# DESCRIPTION OF THE TASK:
Skipping any pictures, give all of the records below again exactly.

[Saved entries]
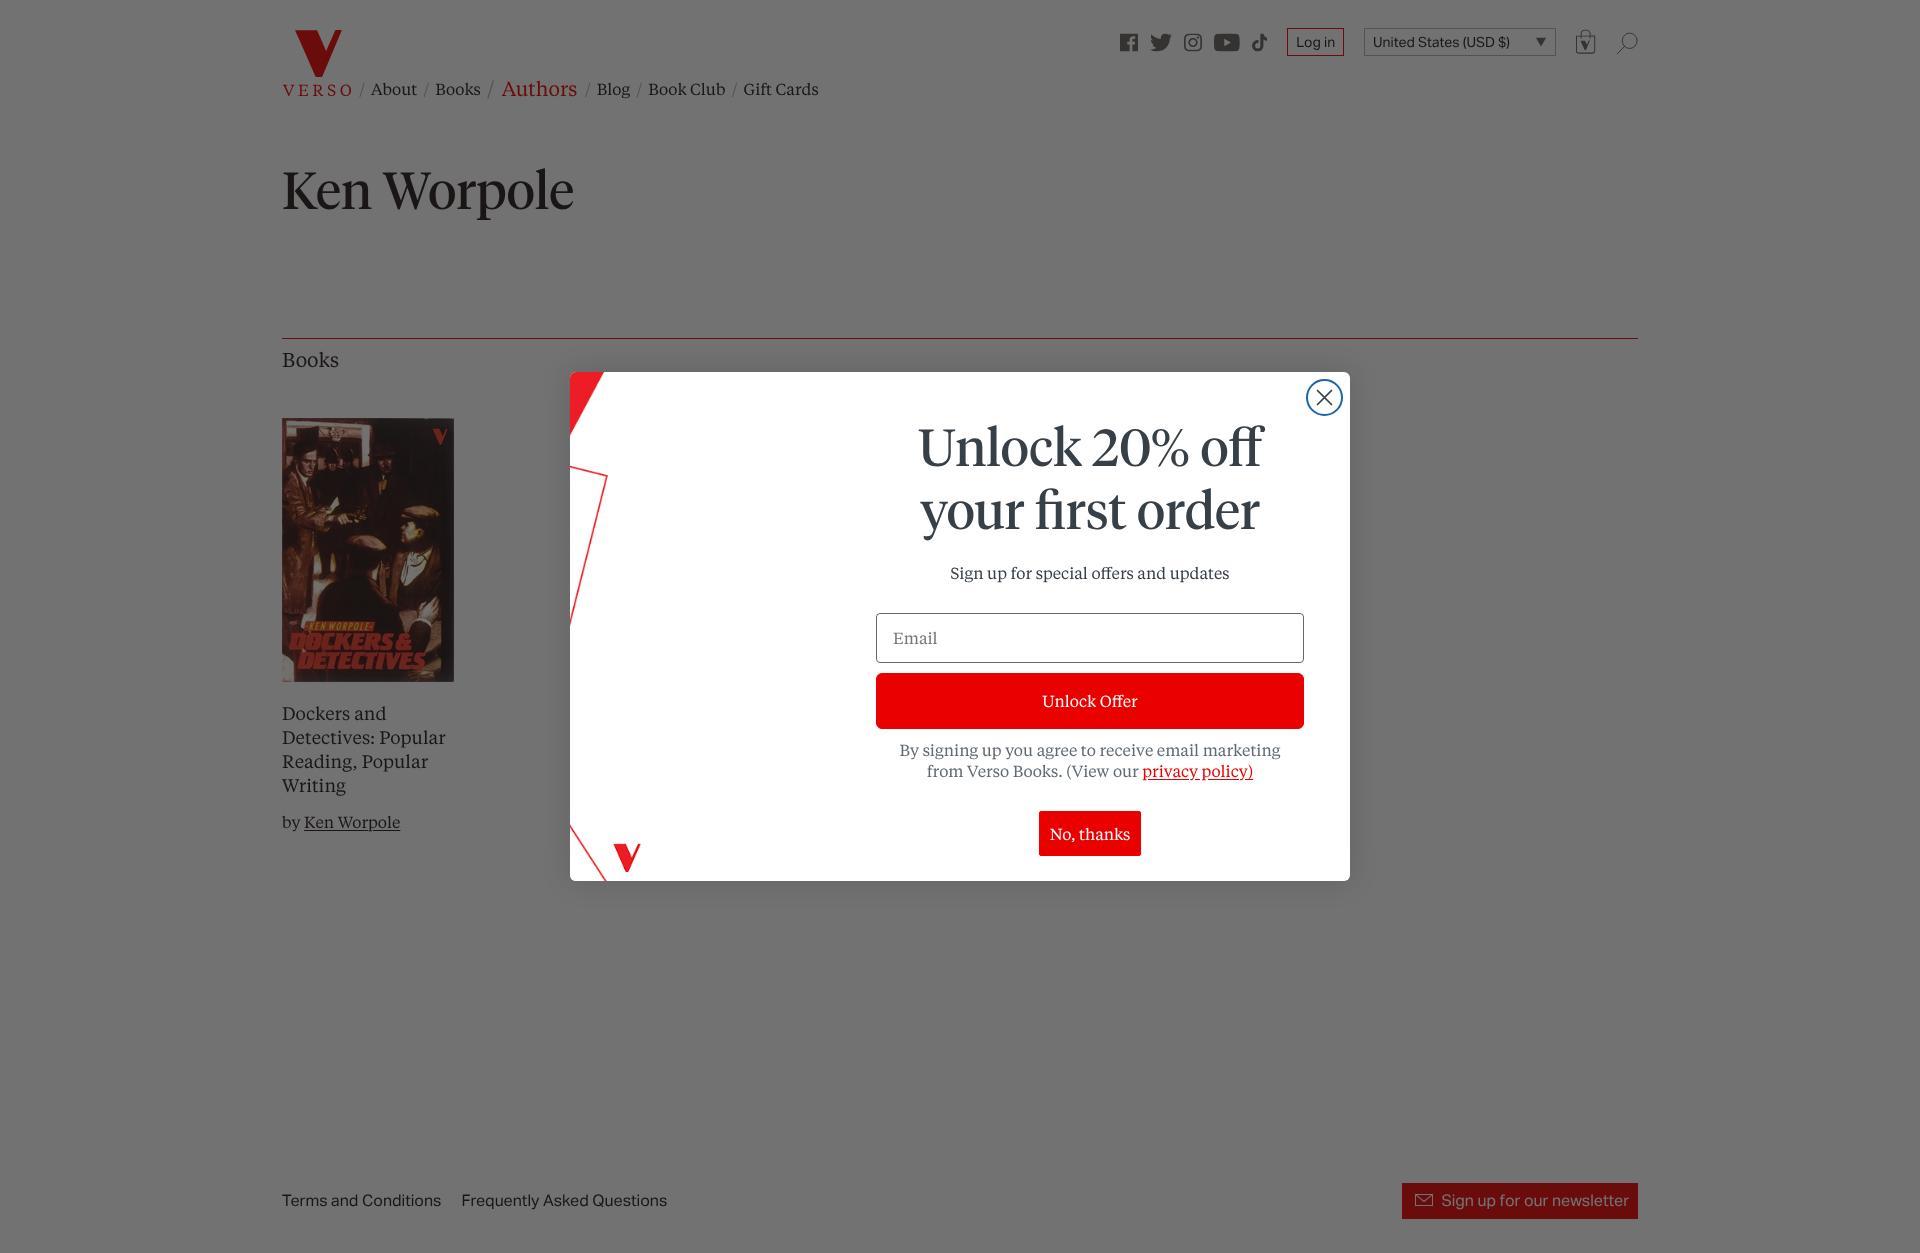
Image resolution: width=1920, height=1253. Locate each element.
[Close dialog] (1324, 397)
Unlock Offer (1089, 700)
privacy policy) (1197, 770)
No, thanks (1090, 833)
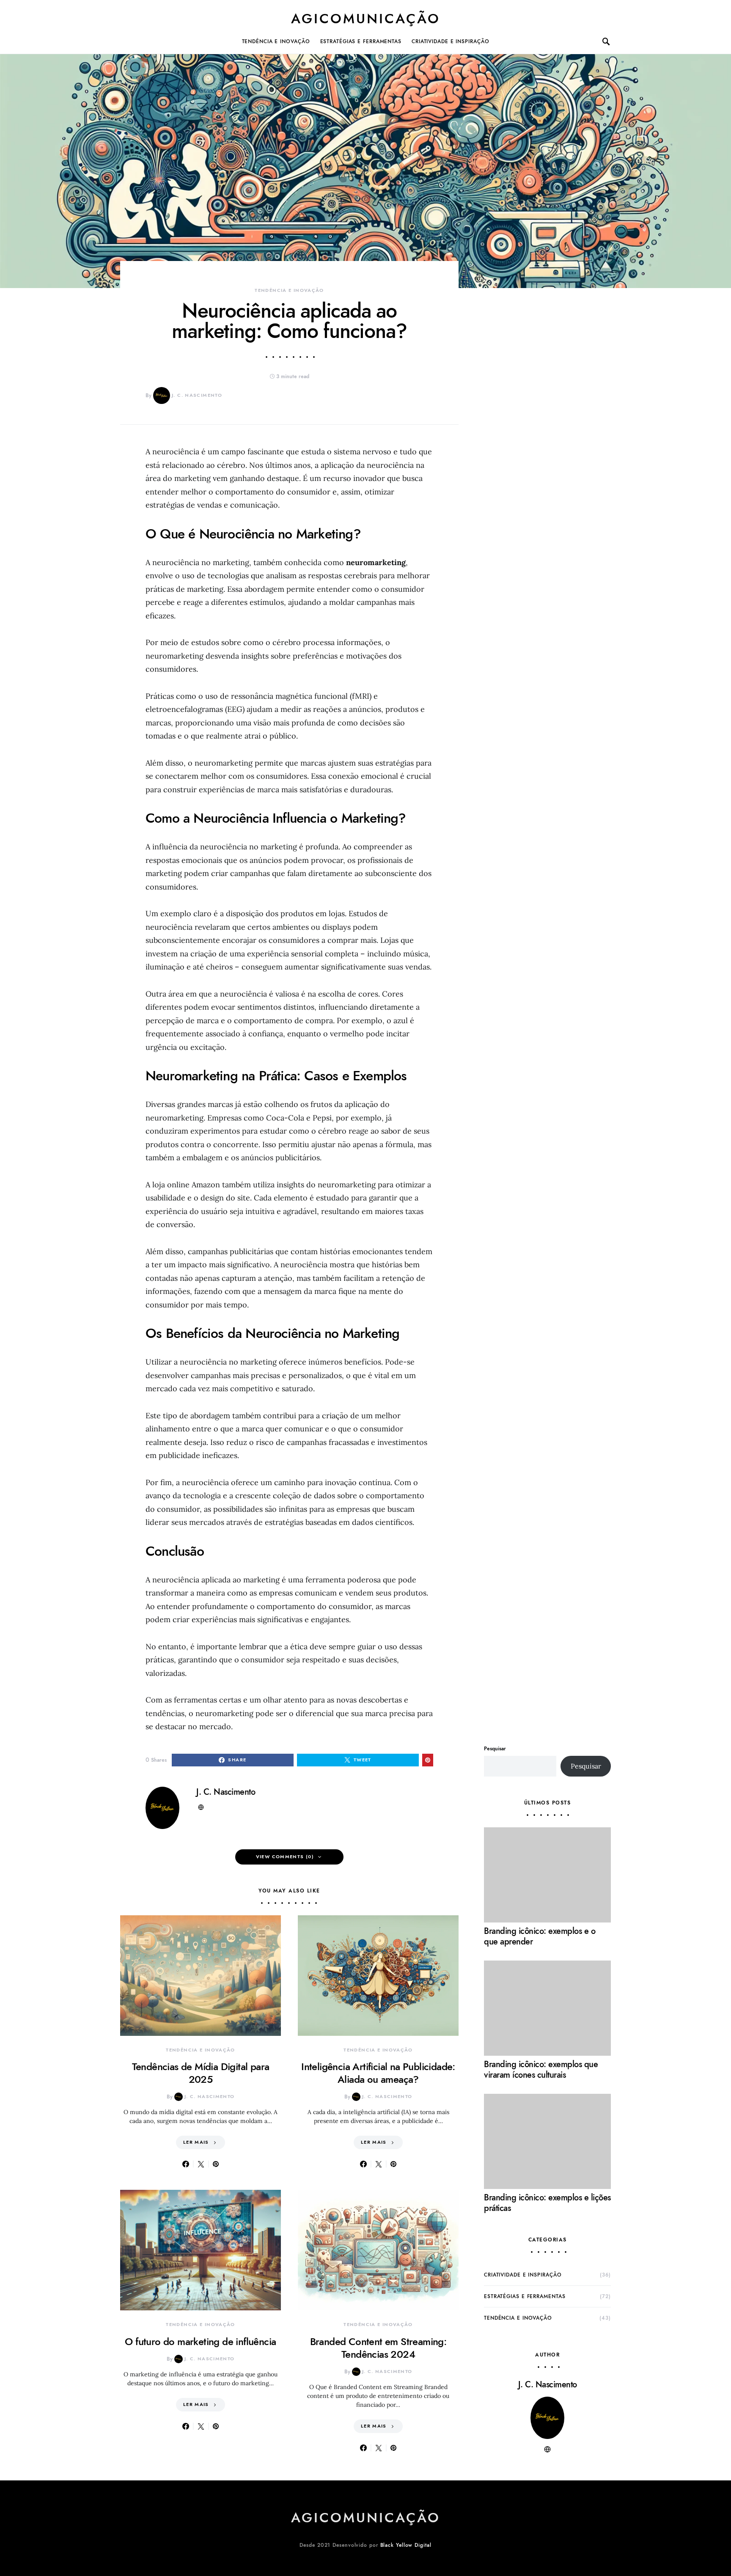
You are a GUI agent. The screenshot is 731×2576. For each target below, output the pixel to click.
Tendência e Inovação (276, 41)
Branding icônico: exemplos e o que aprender (539, 1936)
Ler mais (196, 2142)
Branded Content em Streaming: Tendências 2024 (378, 2347)
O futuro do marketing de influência (200, 2341)
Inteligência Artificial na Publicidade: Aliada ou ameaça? (378, 2073)
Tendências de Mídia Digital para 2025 (200, 2073)
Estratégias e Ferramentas (361, 41)
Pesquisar (495, 1748)
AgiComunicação (365, 18)
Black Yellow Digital (405, 2545)
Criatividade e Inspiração (450, 41)
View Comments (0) (285, 1857)
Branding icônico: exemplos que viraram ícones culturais (541, 2069)
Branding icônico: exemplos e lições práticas (547, 2203)
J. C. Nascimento (197, 395)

# ANSWER TO THE EXERCISE:
Image resolution: width=1920, height=1253. Locate each element.
[Close dialog] (1324, 397)
Unlock Offer (1089, 700)
privacy policy) (1197, 770)
No, thanks (1090, 833)
You are a GUI agent. The screenshot is 731×2576. For each target below, output the pixel to click.
Tendência e Inovação (276, 41)
Branding icônico: exemplos e o que aprender (539, 1936)
Ler mais (196, 2142)
Branded Content em Streaming: Tendências 2024 (378, 2347)
O futuro do marketing de influência (200, 2341)
Inteligência Artificial na Publicidade: Aliada ou ameaça? (378, 2073)
Tendências de Mídia Digital para 2025 (200, 2073)
Estratégias e Ferramentas (361, 41)
Pesquisar (495, 1748)
AgiComunicação (365, 18)
Black Yellow Digital (405, 2545)
Criatividade e Inspiração (450, 41)
View Comments (0) (285, 1857)
Branding icônico: exemplos que viraram ícones culturais (541, 2069)
Branding icônico: exemplos e lições práticas (547, 2203)
J. C. Nascimento (197, 395)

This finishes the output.